Discovery revealed that Plaintiff
purchased the property jointly with his business partner, Joshua Hiekali,
obtaining a loan from AmWest. (Vachon Decl. ¶ 4.) Plaintiff and Hiekali also
formed Shalom Bro’s, LLC in connection with the purchase. (Ibid.)
Discovery further revealed that Plaintiff never moved into the property and was
not residing at the property at the time of the fire. (Id., ¶¶ 7, 11.)
Defendant thus denied Plaintiff’s claim, citing material misrepresentation. (Id.,
¶ 15.) Plaintiff contends that he did not commit fraud in relation to his
insurance application because at the time of the application, he intended to
reside at the property. (Id., ¶ 16.)
Based on these facts, a central
dispute in the case will be Plaintiff’s intent for the subject property at the
time of his insurance application. Defendant has reason to believe that
Plaintiff made material misrepresentations on his application, while Plaintiff
contends his statements were true when made. This establishes good cause to
discover information pertaining to Plaintiff’s intentions for purchasing the
property. The loan file possessed by AmWest is likely to contain such
information. Therefore, Defendant has good cause for the subpoena.
II.
Privacy
“The party asserting a privacy right
must establish a legally protected privacy interest, an objectively reasonable
expectation of privacy in the given circumstances, and a threatened intrusion
that is serious.” (Williams v. Sup. Ct. (2017) 3 Cal.5th 531, 552.) If
the court finds a privacy interest, the court must balance the privacy concerns
against the need for the information. (Id. at p. 552.) Discovery of
private information is governed by the more stringent standard of direct
relevance in order to prevent a fishing expedition of “tangentially pertinent
sensitive information.” (Boler v. Sup. Ct. (1987) 201 Cal.App.3d 467,
472.) “The burden is on the party seeking the constitutionally protected
information to establish direct relevance.” (Davis v. Superior Court
(1992) 7 Cal.App.4th 1008, 1017.)
“[A] party has a privacy interest in
his or her personal financial records.” (Babcock v. Superior Court (1994)

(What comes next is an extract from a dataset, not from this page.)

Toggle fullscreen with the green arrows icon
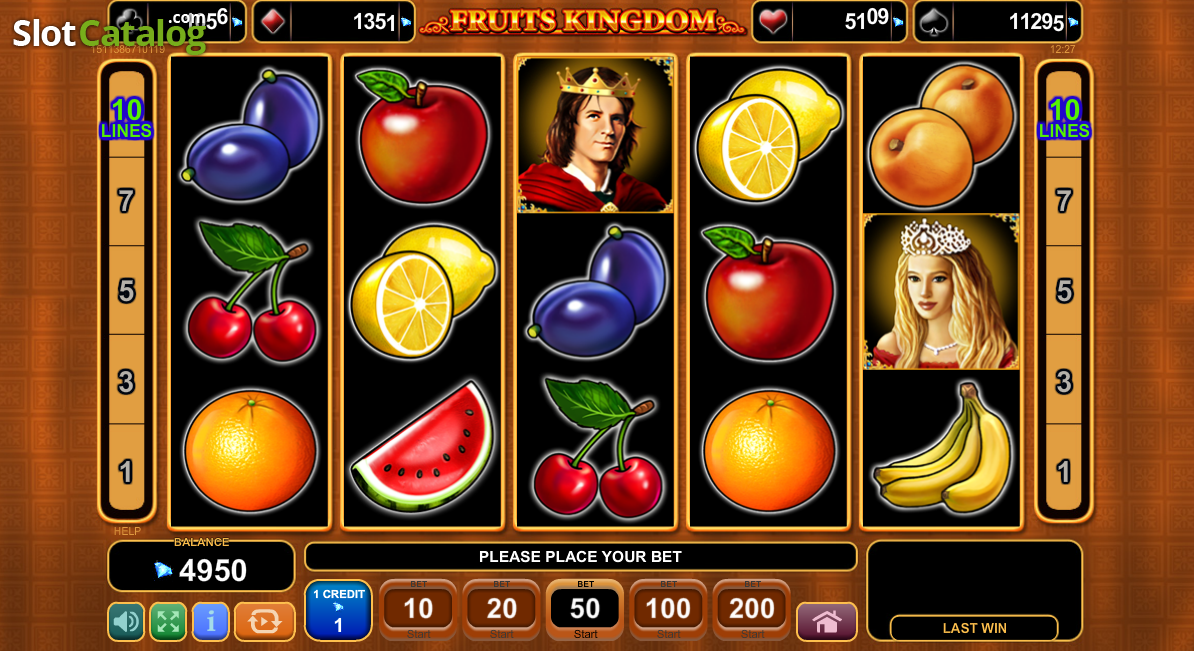This screenshot has width=1194, height=651. pos(168,621)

29 Cal.App.4th 721, 723.) However, in this particular case, Defendant’s need
for the information outweighs the privacy interests. For the reasons discussed
above, the information is directly relevant to the case. The subpoena is
narrowly tailored to the loan on the subject property. There is no indication
that Plaintiff has any other loans with AmWest. Furthermore, a protective order
adequately addresses the privacy concerns. (See Hill v. National Collegiate
Athletic Assn. (1994) 7 Cal.4th 1, 38.) Neither Heikali nor Shalom Bro’s,
LLC has objected to the subpoena, and Plaintiff’s privacy objection on their
behalf is not well-taken.[1] Therefore,
privacy does not preclude the production being sought.
III.
Notice to Consumer
Plaintiff argues that the subpoena
violates Code of Civil Procedure section 1985.3 because it combines a request
for party and non-party records. Section 1985.3 requires a notice to be served
upon the consumer whose records are being sought. Nothing in the statute
precludes a subpoena from demanding records pertaining to both a party and
non-party. Defendant served the requisite notice to consumer on each of
Plaintiff, Heikali, and Shalom Bro’s, LLC. (Vachon Decl. ¶ 19, Ex. 7.)
Plaintiff fails to show any defect with these notices. Thus, Defendant complied
with the consumer notice requirement.
CONCLUSION
Plaintiff’s motion to quash is
DENIED. Production shall be subject to a protective order.
[1] Additionally, a corporate entity
has a diminished right of privacy. (See Ameri-Medical Corp. v. Workers’
Comp. Appeals Bd. (1996) 42 Cal.App.4th 1260, 1287.)